Tuesday, January 1, 2008

What I'm Watching...

Mira Nair's gentle meditation about cultural disorientation is a quiet film in which nothing much happens, that is, besides the ordinary events of life. An immigrant couple in New York from India has two children. The children grow up in suburbia and become adults. Key characters work, have relationships, and die in the natural course of their lives. A rather mundane story, after all.

Nair's genius lies in two aspects of telling this simple tale. First, life through her eyes is stunningly beautiful. This film, like her others, exhibits the lush sensuality of India itself--its vivid colors, textures and sounds. Whether it is the dramatic decor of a Bengali wedding, the striking whiteness of a Hindu funeral, or the common streets, apartments and work places of New York, sights and sounds burst all around with life and vitality. The awkward and tentative lovemaking of a young couple whose marriage was arranged, or a single shot of samosas sizzling in a pan on a hot stove can evoke intense passion and yearning.

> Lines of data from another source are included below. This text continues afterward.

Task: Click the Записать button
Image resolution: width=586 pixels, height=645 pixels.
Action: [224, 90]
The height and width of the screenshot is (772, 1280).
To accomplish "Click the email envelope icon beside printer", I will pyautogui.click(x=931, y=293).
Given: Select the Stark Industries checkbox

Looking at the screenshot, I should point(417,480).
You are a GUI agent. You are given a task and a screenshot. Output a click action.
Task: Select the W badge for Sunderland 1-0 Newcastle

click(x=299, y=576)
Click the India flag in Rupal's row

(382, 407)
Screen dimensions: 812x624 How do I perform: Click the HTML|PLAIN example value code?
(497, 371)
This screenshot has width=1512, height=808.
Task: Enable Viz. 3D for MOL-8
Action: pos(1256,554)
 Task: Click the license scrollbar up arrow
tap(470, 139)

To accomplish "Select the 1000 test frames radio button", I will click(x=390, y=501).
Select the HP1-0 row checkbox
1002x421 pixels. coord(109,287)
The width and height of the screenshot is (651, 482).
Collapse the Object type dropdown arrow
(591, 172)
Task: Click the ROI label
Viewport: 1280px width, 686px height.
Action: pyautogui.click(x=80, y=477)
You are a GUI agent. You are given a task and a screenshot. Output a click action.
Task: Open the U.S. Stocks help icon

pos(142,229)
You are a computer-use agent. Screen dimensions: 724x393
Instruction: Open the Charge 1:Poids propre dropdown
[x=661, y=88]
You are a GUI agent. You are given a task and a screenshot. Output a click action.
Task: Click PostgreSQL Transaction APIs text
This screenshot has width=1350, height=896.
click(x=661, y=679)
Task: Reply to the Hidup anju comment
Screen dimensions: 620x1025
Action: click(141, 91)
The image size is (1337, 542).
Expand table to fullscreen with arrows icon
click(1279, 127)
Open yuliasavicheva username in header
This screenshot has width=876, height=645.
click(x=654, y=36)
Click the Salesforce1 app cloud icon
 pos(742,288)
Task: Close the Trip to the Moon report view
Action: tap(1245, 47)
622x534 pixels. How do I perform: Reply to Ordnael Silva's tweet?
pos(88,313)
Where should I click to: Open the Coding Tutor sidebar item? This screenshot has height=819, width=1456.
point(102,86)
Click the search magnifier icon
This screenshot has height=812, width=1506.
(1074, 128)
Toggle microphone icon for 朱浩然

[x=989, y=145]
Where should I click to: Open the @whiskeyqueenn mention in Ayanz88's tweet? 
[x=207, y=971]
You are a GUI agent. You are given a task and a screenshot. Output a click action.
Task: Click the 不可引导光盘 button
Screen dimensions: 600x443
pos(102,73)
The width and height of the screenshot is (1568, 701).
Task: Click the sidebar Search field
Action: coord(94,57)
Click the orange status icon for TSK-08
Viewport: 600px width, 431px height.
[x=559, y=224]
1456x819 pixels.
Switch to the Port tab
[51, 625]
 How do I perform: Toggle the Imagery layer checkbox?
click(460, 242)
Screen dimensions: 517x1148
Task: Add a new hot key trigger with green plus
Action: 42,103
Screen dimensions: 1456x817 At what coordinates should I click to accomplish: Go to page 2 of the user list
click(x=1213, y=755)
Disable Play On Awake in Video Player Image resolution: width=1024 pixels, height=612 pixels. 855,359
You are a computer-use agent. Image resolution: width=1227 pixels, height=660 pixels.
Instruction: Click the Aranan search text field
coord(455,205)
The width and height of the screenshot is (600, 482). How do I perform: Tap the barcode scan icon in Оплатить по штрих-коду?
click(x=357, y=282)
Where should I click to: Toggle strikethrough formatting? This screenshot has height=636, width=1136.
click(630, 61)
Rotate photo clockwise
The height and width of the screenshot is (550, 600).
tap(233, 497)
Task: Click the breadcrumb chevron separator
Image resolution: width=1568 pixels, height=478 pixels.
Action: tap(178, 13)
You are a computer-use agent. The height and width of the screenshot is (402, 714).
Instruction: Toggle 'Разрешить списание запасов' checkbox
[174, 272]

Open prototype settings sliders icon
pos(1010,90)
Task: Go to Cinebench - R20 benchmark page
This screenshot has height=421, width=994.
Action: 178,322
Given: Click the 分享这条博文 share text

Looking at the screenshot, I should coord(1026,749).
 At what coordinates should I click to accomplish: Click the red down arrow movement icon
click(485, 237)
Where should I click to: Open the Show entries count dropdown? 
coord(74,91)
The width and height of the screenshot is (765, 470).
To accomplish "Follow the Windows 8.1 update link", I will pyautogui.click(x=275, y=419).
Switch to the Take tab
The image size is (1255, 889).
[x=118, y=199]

Second, her characters are genuine and reveal the depth of ordinary life experience. The three primary characters, father Ashoke (Irfan Khan), mother Ashima (Tabu), and son, Gogol (Kal Penn) all demonstrate remarkable capacity to be quiet and patient in their roles. Words like modest, graceful, gentle, thoughtful and careful describe them well. We learn the full force of ordinary events by watching them simply be real people who feel that force and don't by their acting try to persuade us how significant these things are.

The film's title and much of its subplot refers to the name "Gogol" given to the son. Nicolai Gogol was a Russian author, and it is intriguing to watch how a Russian name given to an American boy by his Indian immigrant parents helps him negotiate the tricky journey of figuring out one's cultural identity and place in the world.